While this is very understandable, it does raise the possibility for some confusion and misunderstanding. For example someone may compare total employment in the Border region in 2018 (derived from the LFS and using the ‘new’ regions) with employment in IDA companies (derived from IDA results and using the ‘old’ regions) without realising the two ‘Borders’ are not the same region. This clearly illustrates the need for all data providers and users to state which regional classification is being used.
Time series: When releasing new regional data with the ‘new’ classifications, the CSO are (where applicable) issuing ‘backdated’ results for the ‘new’ regions to 2012, so for example in the CSO’s Statbank if you go to the Labour Force Survey, you can download data for the ‘new’ regions for each quarter from Q1 2012 to Q3 2018 (latest). Clearly, recoding and backdating massive data sets with new classifications is a time-consuming task and providing six years of time series data is very welcome.

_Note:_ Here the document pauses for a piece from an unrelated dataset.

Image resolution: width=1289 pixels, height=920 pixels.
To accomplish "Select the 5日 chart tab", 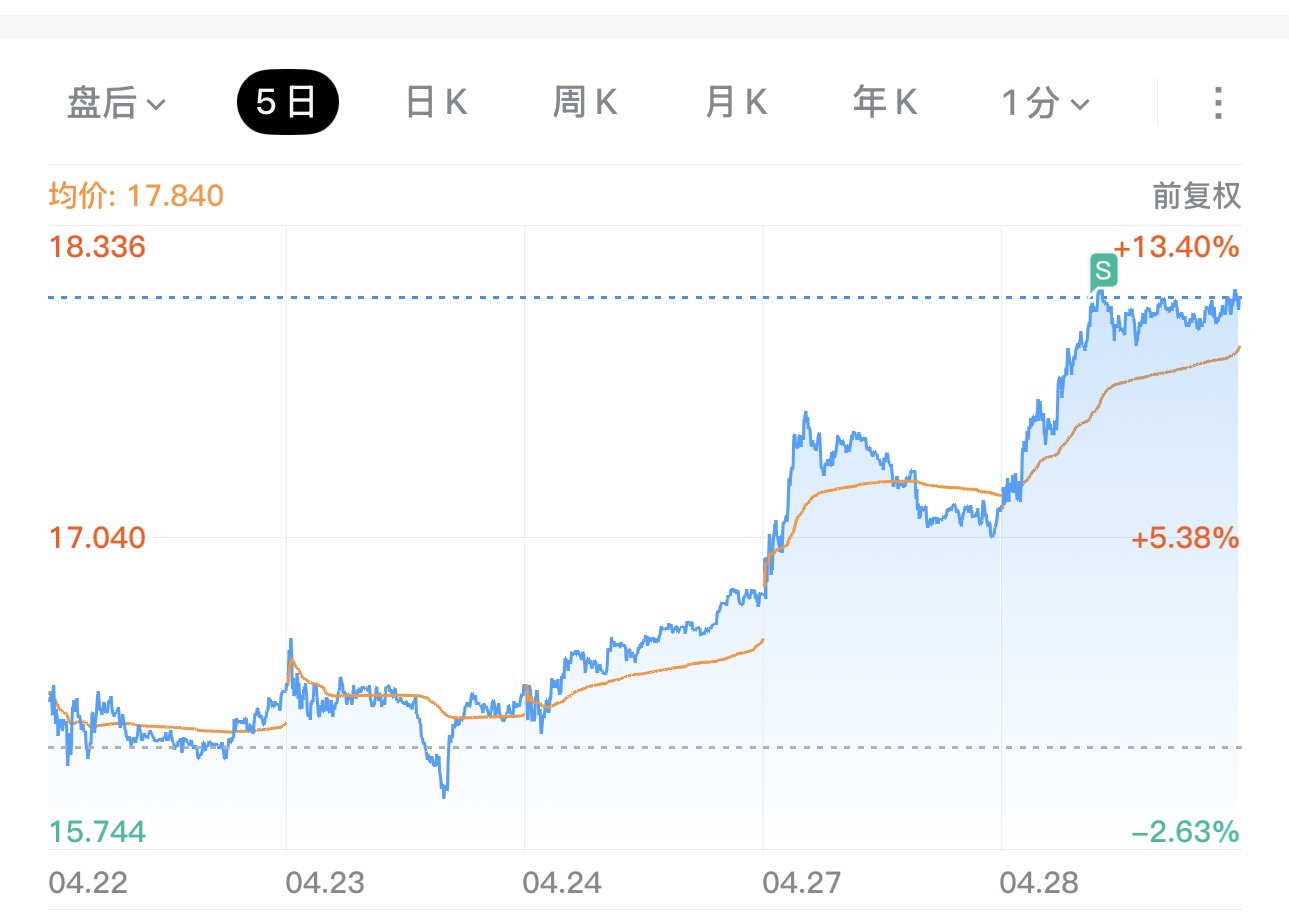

However it does mean conducting time series analysis at regional level (except for the four ‘unchanged’ NUTS3 regions) further back than 2012 involves a break in the data at 2012. This break in the time series can cause some confusion, an example was the Survey on Income and Living Conditions (SILC) published late last year. The CSO used the new classification for the 2017 release and backdated to 2012, with the data prior to that (2004-2011) using the old classification. They noted this in the dialog box (see below) and download in Statbank and in the ‘Information Note’ for the release. However, there was some commentary by people comparing the regional poverty data from 2008 and 2017 without making reference to the fact that for four of the eight regions, the data for the two periods was not directly comparable.
Also, while the CSO have committed to providing backdated time series for the new regions to 2012, it is not clear if all data providers will do the same. Therefore it is important to check.

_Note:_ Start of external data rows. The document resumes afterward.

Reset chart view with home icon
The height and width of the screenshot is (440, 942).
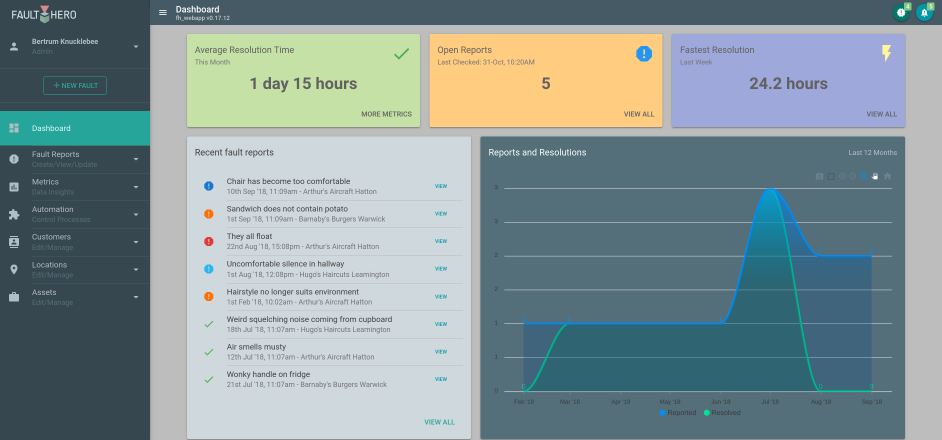click(887, 176)
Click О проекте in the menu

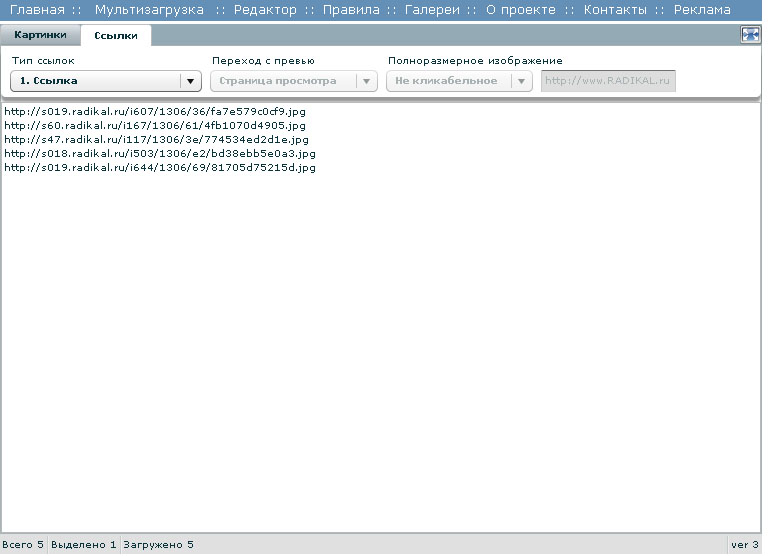[x=520, y=10]
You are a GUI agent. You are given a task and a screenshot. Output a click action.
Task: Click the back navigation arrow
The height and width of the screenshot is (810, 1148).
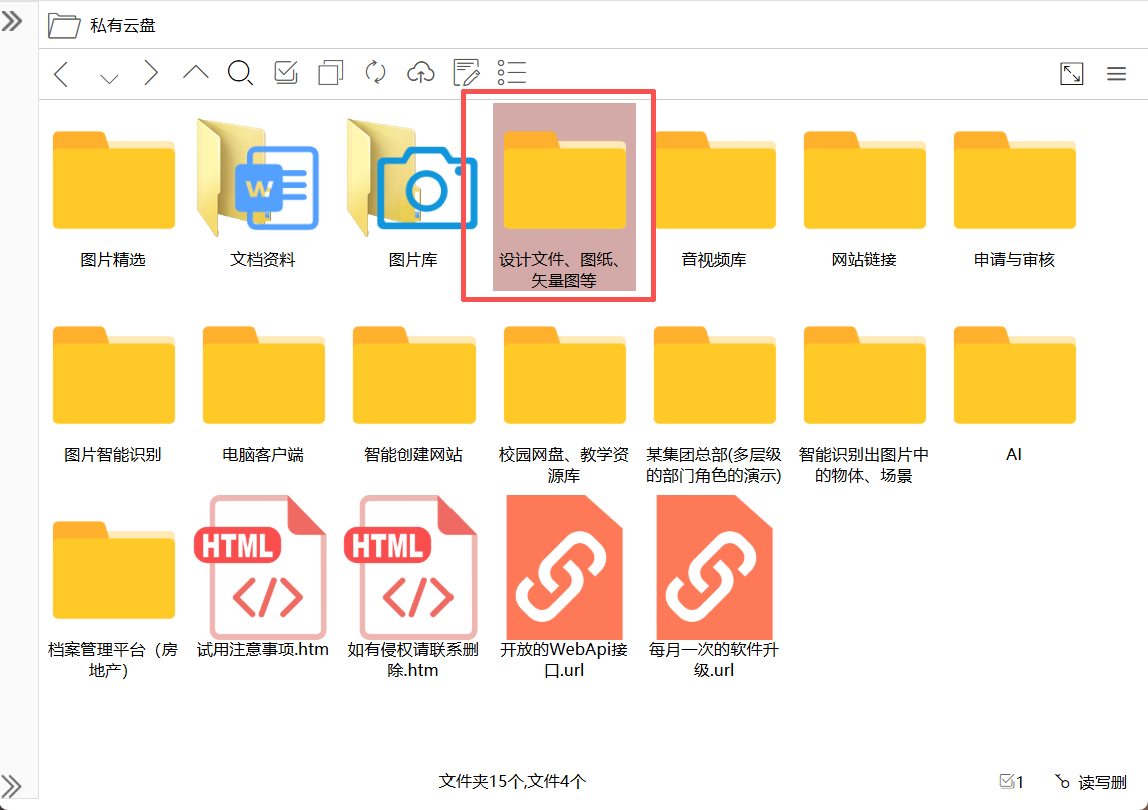(60, 72)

Coping with the transition!
Obviously over time this issue will largely resolve itself as the revised classification becomes the norm for all data and we move further away from the ‘break’ in the time series. In the meantime however here are a few suggestions for coping with the transition:
- Check: When looking at or downloading any data at regional level, check which regional classification is used. For CSO data, it is usually included in a ‘dialog’ box in Statbank and the Background/Information Note for the release or if the data includes NUTS2 data it is easy to tell. In general any CSO data issued since June 2018 uses the ‘new’ classification and anything issued before that will be the ‘old’. Also be sure to check if (and how far) any backdating of the data has been done, for CSO it will generally be to 2012. Other data sources would need to be checked on a case by case basis.
- Ask: If it is not stated or clear from the release or data, contact the data provider to check. The more people who make a query, the more conscious all data providers will be to clarify which classification is used.

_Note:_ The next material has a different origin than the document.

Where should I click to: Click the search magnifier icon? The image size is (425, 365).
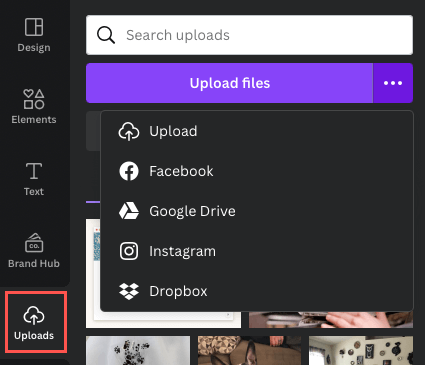pos(106,35)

- Say: If you are a data provider and publishing data at regional level, be conscious to explicitly state which regional classification is used. If you are a data user and are publishing analysis or commentary using regional data, clarify which classification you are using. This is particularly critical if multiple data sets or sources are used with different regional classifications.
While this may all seem a little pedantic, given the current interest in the impact of Brexit on the border economy, knowing if someone discussing data for the Border is discussing a Border including Louth (with Dundalk and Drogheda) or a Border excluding Louth, could make quite a lot of difference.